Reproduce word for word everything from the line containing "The height and width of the screenshot is (600, 800)." down to the end of the rows, both ends included.

# # # # #

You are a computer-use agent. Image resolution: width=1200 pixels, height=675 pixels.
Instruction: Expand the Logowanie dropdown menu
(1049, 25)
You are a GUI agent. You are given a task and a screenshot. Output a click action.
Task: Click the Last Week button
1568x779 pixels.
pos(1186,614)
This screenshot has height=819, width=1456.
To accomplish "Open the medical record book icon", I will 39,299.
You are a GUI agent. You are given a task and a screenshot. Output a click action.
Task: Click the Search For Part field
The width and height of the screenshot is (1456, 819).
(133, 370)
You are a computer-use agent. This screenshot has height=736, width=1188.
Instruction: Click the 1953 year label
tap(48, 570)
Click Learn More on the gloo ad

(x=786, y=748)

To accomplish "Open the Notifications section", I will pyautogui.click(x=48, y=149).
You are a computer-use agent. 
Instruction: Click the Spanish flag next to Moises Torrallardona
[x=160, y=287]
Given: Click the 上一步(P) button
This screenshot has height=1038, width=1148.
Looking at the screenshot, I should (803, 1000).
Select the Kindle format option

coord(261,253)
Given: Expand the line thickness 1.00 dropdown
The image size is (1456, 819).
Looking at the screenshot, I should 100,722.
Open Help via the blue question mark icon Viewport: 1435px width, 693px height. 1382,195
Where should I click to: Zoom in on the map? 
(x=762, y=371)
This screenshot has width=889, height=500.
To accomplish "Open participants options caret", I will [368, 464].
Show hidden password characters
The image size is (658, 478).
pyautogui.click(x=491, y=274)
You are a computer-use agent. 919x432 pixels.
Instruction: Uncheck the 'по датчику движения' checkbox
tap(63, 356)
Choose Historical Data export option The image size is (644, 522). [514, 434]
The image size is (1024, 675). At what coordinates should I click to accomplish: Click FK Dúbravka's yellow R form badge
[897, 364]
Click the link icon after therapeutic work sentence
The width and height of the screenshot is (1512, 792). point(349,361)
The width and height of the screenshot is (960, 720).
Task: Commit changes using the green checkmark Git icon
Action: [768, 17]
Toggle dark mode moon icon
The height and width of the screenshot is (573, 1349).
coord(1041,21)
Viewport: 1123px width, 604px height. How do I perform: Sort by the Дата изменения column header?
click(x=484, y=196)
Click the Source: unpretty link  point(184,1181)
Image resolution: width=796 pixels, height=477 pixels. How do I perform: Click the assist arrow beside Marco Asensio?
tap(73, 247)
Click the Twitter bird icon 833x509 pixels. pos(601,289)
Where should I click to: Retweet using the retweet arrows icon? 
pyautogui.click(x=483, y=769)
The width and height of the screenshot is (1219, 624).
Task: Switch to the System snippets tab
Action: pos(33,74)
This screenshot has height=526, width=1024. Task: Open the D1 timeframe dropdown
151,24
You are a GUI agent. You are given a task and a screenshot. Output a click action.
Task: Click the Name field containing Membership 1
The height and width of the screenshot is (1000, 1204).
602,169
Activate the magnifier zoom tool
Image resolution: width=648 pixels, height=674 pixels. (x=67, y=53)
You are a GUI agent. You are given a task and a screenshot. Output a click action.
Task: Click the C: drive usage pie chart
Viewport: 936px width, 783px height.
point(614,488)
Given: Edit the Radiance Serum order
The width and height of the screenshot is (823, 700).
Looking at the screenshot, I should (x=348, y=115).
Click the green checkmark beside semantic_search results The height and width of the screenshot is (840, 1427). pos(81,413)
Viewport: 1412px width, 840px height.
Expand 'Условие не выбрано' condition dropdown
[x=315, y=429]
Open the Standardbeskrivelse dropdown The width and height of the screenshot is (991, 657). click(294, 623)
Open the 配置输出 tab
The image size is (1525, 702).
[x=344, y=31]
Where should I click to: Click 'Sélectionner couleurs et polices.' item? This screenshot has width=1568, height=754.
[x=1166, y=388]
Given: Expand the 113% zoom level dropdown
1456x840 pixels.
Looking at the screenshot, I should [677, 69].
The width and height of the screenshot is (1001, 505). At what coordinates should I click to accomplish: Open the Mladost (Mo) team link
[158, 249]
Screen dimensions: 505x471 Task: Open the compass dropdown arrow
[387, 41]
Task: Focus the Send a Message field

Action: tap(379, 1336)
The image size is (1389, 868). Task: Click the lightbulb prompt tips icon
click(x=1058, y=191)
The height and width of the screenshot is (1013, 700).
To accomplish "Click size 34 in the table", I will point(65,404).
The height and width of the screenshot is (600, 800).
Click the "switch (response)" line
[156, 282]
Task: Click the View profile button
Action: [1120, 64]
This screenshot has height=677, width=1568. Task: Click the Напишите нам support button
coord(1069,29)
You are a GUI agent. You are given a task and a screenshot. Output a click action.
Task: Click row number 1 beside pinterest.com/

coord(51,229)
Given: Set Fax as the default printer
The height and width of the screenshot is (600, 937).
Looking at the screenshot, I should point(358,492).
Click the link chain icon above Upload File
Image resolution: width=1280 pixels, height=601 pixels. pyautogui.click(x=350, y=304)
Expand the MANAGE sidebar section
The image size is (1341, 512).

# # # # #

▸ **Task response**
The height and width of the screenshot is (600, 800).
Click the "switch (response)" line
[156, 282]
Task: Click the View profile button
Action: [1120, 64]
This screenshot has height=677, width=1568. Task: Click the Напишите нам support button
coord(1069,29)
You are a GUI agent. You are given a task and a screenshot. Output a click action.
Task: Click row number 1 beside pinterest.com/

coord(51,229)
Given: Set Fax as the default printer
The height and width of the screenshot is (600, 937).
Looking at the screenshot, I should point(358,492).
Click the link chain icon above Upload File
Image resolution: width=1280 pixels, height=601 pixels. pyautogui.click(x=350, y=304)
Expand the MANAGE sidebar section
The image size is (1341, 512).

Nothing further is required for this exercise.